MATERIAL TO PROCESS
--- START ---

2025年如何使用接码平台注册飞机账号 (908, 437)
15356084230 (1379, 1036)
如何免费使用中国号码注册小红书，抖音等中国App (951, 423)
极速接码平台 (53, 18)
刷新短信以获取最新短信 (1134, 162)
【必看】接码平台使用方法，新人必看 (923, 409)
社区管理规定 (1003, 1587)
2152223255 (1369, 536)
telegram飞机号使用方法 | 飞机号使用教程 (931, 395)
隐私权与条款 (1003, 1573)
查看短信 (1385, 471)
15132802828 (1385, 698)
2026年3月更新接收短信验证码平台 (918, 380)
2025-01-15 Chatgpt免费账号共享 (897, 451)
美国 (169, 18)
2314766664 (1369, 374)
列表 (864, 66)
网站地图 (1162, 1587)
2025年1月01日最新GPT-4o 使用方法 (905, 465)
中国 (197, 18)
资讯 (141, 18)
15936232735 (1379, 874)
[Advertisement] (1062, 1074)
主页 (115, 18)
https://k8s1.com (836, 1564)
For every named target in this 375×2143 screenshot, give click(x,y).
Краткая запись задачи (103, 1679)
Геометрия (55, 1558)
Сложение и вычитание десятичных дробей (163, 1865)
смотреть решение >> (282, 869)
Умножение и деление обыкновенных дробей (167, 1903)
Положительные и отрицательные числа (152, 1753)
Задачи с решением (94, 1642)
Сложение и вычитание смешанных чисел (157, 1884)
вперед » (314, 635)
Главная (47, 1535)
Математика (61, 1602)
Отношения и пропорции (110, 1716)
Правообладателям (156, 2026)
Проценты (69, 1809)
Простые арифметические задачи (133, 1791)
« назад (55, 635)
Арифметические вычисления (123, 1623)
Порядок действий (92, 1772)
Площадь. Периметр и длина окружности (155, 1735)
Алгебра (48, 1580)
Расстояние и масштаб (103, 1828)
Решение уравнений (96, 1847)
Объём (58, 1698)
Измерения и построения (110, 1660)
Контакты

--- END ---

PROBLEM REQUIREMENTS
Every entry above needs to be duplicated exactly.

EXERCISE SOLUTION
2025年如何使用接码平台注册飞机账号 (908, 437)
15356084230 (1379, 1036)
如何免费使用中国号码注册小红书，抖音等中国App (951, 423)
极速接码平台 (53, 18)
刷新短信以获取最新短信 (1134, 162)
【必看】接码平台使用方法，新人必看 (923, 409)
社区管理规定 (1003, 1587)
2152223255 (1369, 536)
telegram飞机号使用方法 | 飞机号使用教程 (931, 395)
隐私权与条款 (1003, 1573)
查看短信 (1385, 471)
15132802828 (1385, 698)
2026年3月更新接收短信验证码平台 (918, 380)
2025-01-15 Chatgpt免费账号共享 (897, 451)
美国 (169, 18)
2314766664 (1369, 374)
列表 (864, 66)
网站地图 (1162, 1587)
2025年1月01日最新GPT-4o 使用方法 (905, 465)
中国 (197, 18)
资讯 (141, 18)
15936232735 (1379, 874)
[Advertisement] (1062, 1074)
主页 (115, 18)
https://k8s1.com (836, 1564)
For every named target in this 375×2143 screenshot, give click(x,y).
Краткая запись задачи (103, 1679)
Геометрия (55, 1558)
Сложение и вычитание десятичных дробей (163, 1865)
смотреть решение >> (282, 869)
Умножение и деление обыкновенных дробей (167, 1903)
Положительные и отрицательные числа (152, 1753)
Задачи с решением (94, 1642)
Сложение и вычитание смешанных чисел (157, 1884)
вперед » (314, 635)
Главная (47, 1535)
Математика (61, 1602)
Отношения и пропорции (110, 1716)
Правообладателям (156, 2026)
Проценты (69, 1809)
Простые арифметические задачи (133, 1791)
« назад (55, 635)
Арифметические вычисления (123, 1623)
Порядок действий (92, 1772)
Площадь. Периметр и длина окружности (155, 1735)
Алгебра (48, 1580)
Расстояние и масштаб (103, 1828)
Решение уравнений (96, 1847)
Объём (58, 1698)
Измерения и построения (110, 1660)
Контакты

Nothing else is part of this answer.